**Exercise materials**
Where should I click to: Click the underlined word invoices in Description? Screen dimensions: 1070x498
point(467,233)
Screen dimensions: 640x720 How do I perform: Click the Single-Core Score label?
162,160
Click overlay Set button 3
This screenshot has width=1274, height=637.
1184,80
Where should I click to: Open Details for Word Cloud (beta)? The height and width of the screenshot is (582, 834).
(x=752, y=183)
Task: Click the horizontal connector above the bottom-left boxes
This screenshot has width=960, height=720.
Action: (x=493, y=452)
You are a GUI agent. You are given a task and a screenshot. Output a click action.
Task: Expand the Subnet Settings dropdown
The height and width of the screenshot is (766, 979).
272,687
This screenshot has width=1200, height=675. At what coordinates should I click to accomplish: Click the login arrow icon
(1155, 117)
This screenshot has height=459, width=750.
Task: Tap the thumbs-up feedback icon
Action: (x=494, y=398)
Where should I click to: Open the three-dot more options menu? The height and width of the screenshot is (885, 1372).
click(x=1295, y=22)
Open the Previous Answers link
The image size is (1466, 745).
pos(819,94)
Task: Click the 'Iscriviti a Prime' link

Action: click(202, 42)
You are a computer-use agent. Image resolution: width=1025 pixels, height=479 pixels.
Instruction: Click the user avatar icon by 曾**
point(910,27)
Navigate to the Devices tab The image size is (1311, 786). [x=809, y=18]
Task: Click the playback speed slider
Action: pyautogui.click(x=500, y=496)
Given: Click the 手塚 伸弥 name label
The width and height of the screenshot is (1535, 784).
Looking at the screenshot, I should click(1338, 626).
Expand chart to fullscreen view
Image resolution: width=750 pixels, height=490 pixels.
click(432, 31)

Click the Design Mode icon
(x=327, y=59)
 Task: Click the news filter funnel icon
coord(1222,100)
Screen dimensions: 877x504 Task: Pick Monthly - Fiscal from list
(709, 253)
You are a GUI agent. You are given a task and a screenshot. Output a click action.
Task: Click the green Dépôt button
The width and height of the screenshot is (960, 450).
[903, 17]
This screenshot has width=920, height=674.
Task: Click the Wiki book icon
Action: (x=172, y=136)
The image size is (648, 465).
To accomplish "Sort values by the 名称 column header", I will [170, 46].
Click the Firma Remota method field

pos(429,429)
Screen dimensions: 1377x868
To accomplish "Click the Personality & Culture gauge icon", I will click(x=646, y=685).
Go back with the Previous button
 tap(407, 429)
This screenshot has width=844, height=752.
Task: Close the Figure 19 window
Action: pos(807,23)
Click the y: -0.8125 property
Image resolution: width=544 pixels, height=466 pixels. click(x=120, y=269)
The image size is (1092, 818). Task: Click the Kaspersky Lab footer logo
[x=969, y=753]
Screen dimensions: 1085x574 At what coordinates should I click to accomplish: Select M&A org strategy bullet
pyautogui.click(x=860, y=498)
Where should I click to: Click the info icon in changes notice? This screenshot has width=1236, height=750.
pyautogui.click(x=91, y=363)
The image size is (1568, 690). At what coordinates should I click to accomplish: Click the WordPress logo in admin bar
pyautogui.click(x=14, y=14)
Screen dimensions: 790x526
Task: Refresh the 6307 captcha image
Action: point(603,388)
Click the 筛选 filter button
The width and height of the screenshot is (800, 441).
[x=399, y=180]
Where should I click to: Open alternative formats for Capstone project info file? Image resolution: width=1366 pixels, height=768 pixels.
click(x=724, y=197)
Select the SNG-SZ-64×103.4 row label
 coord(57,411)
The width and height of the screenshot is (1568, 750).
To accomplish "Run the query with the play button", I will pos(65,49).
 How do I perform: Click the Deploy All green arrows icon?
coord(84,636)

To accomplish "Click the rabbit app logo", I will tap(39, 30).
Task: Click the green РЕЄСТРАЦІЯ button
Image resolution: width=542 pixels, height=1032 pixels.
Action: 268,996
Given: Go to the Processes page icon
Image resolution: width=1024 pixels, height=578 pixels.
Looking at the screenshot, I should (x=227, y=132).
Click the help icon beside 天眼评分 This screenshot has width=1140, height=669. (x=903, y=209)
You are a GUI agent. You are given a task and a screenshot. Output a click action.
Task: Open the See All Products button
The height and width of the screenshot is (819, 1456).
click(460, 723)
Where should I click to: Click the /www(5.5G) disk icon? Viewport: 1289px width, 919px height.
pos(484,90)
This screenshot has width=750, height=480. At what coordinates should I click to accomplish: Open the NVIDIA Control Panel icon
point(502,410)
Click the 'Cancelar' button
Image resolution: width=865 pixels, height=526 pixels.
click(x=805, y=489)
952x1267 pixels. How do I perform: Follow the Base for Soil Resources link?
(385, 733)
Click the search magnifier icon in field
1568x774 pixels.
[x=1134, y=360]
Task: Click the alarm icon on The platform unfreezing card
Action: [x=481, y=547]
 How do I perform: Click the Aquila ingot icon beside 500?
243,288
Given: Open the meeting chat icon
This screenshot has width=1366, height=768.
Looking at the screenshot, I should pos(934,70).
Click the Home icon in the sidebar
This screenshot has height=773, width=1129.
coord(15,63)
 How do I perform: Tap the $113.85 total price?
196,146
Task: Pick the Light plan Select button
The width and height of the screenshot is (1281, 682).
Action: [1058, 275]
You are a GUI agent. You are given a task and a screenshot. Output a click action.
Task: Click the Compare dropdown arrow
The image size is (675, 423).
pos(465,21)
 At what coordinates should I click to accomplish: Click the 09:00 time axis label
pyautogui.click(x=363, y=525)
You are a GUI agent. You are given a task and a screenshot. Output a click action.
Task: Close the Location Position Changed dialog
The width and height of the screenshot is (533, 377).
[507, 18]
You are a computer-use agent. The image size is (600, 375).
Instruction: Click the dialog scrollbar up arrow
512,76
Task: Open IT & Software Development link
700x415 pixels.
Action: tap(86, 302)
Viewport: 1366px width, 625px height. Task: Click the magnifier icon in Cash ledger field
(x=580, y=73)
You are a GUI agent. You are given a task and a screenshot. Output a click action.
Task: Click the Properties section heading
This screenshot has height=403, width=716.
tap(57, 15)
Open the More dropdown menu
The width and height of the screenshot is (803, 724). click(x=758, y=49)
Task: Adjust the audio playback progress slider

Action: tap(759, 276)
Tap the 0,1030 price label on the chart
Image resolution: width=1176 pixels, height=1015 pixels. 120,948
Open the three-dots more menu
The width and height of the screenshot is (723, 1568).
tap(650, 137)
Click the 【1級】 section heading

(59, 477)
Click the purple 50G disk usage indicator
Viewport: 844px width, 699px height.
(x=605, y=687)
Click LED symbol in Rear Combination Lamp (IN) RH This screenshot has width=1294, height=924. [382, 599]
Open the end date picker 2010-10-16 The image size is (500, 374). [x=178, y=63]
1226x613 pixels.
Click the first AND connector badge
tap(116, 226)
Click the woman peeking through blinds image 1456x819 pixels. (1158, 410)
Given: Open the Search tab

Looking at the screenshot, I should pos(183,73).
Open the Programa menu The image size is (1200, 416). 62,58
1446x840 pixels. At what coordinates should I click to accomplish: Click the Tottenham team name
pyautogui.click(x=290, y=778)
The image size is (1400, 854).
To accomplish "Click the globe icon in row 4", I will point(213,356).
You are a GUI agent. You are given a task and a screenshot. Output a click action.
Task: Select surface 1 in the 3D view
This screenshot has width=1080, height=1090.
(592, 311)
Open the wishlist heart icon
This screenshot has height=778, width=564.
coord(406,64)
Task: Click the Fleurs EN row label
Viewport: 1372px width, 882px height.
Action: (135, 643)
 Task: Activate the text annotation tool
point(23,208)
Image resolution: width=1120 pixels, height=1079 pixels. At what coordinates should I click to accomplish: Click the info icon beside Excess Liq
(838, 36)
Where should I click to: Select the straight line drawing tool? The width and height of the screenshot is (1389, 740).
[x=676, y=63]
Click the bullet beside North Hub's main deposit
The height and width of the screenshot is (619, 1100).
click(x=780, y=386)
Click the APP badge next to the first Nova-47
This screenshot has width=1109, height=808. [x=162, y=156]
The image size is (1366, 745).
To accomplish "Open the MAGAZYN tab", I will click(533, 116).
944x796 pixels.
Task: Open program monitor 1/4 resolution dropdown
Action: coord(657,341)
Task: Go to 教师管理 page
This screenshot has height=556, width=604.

**Problem statement**
Look in the material above for the line with "952x1267 pixels. How" and the line with "Click LED symbol", and transcribe exactly those lines and all lines between them, nothing more.

**Solved problem**
952x1267 pixels. How do I perform: Follow the Base for Soil Resources link?
(385, 733)
Click the search magnifier icon in field
1568x774 pixels.
[x=1134, y=360]
Task: Click the alarm icon on The platform unfreezing card
Action: [x=481, y=547]
 How do I perform: Click the Aquila ingot icon beside 500?
243,288
Given: Open the meeting chat icon
This screenshot has width=1366, height=768.
Looking at the screenshot, I should pos(934,70).
Click the Home icon in the sidebar
This screenshot has height=773, width=1129.
coord(15,63)
 How do I perform: Tap the $113.85 total price?
196,146
Task: Pick the Light plan Select button
The width and height of the screenshot is (1281, 682).
Action: [1058, 275]
You are a GUI agent. You are given a task and a screenshot. Output a click action.
Task: Click the Compare dropdown arrow
The image size is (675, 423).
pos(465,21)
 At what coordinates should I click to accomplish: Click the 09:00 time axis label
pyautogui.click(x=363, y=525)
You are a GUI agent. You are given a task and a screenshot. Output a click action.
Task: Close the Location Position Changed dialog
The width and height of the screenshot is (533, 377).
[507, 18]
You are a computer-use agent. The image size is (600, 375).
Instruction: Click the dialog scrollbar up arrow
512,76
Task: Open IT & Software Development link
700x415 pixels.
Action: tap(86, 302)
Viewport: 1366px width, 625px height. Task: Click the magnifier icon in Cash ledger field
(x=580, y=73)
You are a GUI agent. You are given a task and a screenshot. Output a click action.
Task: Click the Properties section heading
This screenshot has height=403, width=716.
tap(57, 15)
Open the More dropdown menu
The width and height of the screenshot is (803, 724). click(x=758, y=49)
Task: Adjust the audio playback progress slider

Action: tap(759, 276)
Tap the 0,1030 price label on the chart
Image resolution: width=1176 pixels, height=1015 pixels. 120,948
Open the three-dots more menu
The width and height of the screenshot is (723, 1568).
tap(650, 137)
Click the 【1級】 section heading

(59, 477)
Click the purple 50G disk usage indicator
Viewport: 844px width, 699px height.
(x=605, y=687)
Click LED symbol in Rear Combination Lamp (IN) RH This screenshot has width=1294, height=924. [382, 599]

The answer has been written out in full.